Com a economia em colapso, bancos centrais injetam dinheiro na banca, e governos apresentam medidas, e o Governo português não é exceção.
E, mesmo nunca dando grandes esperanças, o Governo consegue desapontar.
Um plano que totaliza 9.2 mil milhões de euros – não muito longe do que o Estado gasta com o Serviço Nacional de Saúde. Perto de 3 por cento do PIB, quase nada comparado com os 17 por cento em Espanha, 15 por cento em França. Assim o plano português é o reflexo de um Estado que ainda carrega bem a dívida dos tempos da Troika.
Este subdivide-se em várias partes.
Primeiro, como anunciado pelo Ministro da Economia na quinta-feira, um plano de crédito para as empresas em stress financeiro. Poderão já empresas dos setores da restauração, turismo – tanto agências como alojamentos – receber empréstimos com a garantia do Estado. 3 mil milhões de euros de uma assentada.
Para que servirão estes empréstimos? Em teoria para aguentar as empresas nestes tempos difíceis, deixando as suas estruturas e recursos impecáveis para receber novas enchentes de turistas. Podendo assim pagar os empréstimos confortavelmente com o passar do tempo. No entanto, a realidade é diferente.

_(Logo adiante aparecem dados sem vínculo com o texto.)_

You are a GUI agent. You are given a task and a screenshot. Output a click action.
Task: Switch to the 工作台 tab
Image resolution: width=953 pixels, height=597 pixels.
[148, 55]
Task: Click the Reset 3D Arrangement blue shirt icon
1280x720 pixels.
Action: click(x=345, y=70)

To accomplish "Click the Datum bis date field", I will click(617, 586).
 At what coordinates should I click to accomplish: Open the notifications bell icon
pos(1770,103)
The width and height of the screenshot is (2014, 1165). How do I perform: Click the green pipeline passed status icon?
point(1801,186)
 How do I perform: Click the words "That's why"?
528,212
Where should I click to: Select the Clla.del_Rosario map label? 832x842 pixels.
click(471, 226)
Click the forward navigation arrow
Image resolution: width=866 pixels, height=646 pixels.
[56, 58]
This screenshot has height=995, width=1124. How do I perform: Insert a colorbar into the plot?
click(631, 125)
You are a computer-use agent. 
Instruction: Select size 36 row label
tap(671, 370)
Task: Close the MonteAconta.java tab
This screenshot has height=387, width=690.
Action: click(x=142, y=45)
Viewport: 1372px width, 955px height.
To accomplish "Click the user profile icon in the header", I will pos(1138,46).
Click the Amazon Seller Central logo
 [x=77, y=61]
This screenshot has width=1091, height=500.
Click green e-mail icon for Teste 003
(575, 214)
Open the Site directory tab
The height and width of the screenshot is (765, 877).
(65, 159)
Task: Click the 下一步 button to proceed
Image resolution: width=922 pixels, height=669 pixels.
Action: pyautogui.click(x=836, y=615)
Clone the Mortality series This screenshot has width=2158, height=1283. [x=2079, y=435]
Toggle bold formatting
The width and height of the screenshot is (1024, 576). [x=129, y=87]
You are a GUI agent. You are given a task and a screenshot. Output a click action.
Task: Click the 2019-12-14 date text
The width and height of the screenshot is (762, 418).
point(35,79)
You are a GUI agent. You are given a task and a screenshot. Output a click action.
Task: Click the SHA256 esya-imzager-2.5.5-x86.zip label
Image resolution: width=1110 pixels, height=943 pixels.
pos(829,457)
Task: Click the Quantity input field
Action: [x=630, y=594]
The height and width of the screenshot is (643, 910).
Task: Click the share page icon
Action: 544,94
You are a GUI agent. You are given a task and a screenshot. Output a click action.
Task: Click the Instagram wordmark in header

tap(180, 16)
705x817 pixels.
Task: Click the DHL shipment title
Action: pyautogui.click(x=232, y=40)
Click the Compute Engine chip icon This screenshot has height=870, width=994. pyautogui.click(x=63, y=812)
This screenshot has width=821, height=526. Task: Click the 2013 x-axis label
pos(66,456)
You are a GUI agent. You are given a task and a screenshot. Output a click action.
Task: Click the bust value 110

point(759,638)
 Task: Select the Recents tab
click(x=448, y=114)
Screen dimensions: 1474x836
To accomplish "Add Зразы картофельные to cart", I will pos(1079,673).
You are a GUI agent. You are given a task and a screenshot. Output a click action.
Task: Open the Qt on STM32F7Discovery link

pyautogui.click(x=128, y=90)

Será difícil o setor do turismo regressar aos tempos antes da pandemia do COVID-19. É inconcebível imaginar Maio ou Junho com as cidades e praias de Portugal cheias de viajantes. O dano económico sofrido por todo o mundo nas carteiras dos outrora turistas, o cenário de pânico que ainda pairará sobre a possibilidade de novas ondas do vírus, a quebra do hábito social de viajar, o planeamento que é necessário para encaixar uma viagem nos calendários, entre outros fatores, impossibilitam qualquer recuperação do turismo no curto prazo.
Assim para que poderão servir estes empréstimos? Em primeiro lugar para sustentar a ilusão coletiva de um regresso à normalidade. Em segundo para as empresas poderem pagar os empréstimos pendentes, protegendo assim a banca. Às custas dos dinheiros públicos, claro.
Contrapartidas? Que não hajam despedimentos. Como é que isto será fiscalizado? Não se sabe. Sendo comum trabalhos em setores como a restauração e turismo – dois dos principais setores afetados nesta crise – terem vínculos precários, numa lógica à jorna, sem contrato, não existe fiscalização funcional capaz de registar estes como despedimentos. Já a comum não renovação de contratos temporários podemos supor entrar na mesma não fiscalização.
Para tornar ainda mais fácil não despedir, em paralelo existe um ‘lay-off’ simplificado. Permitindo a várias empresas enviar trabalhadoras para casa da maneira mais confortável possível: quase não lhes pagando. Esta prevê enviar para casa as trabalhadoras com um corte de um terço do salário, sendo os dois terços que restam comparticipado pela Segurança Social em 70 por cento, e empresa fica isenta de pagar a Taxa Social Única. Ou como a consultora Deloitte explica, pagar apenas 16% do salário a uma trabalhadora que receba 1000 euros:
O novo ‘lay-off’ simplificado (suspensão temporária da atividade devido à pandemia da Covid-19) prevê o pagamento de dois terços (66%) da remuneração base ao trabalhador, suportado em 70% pela Segurança Social e em 30% pela entidade empregadora, isentando o empregador de TSU.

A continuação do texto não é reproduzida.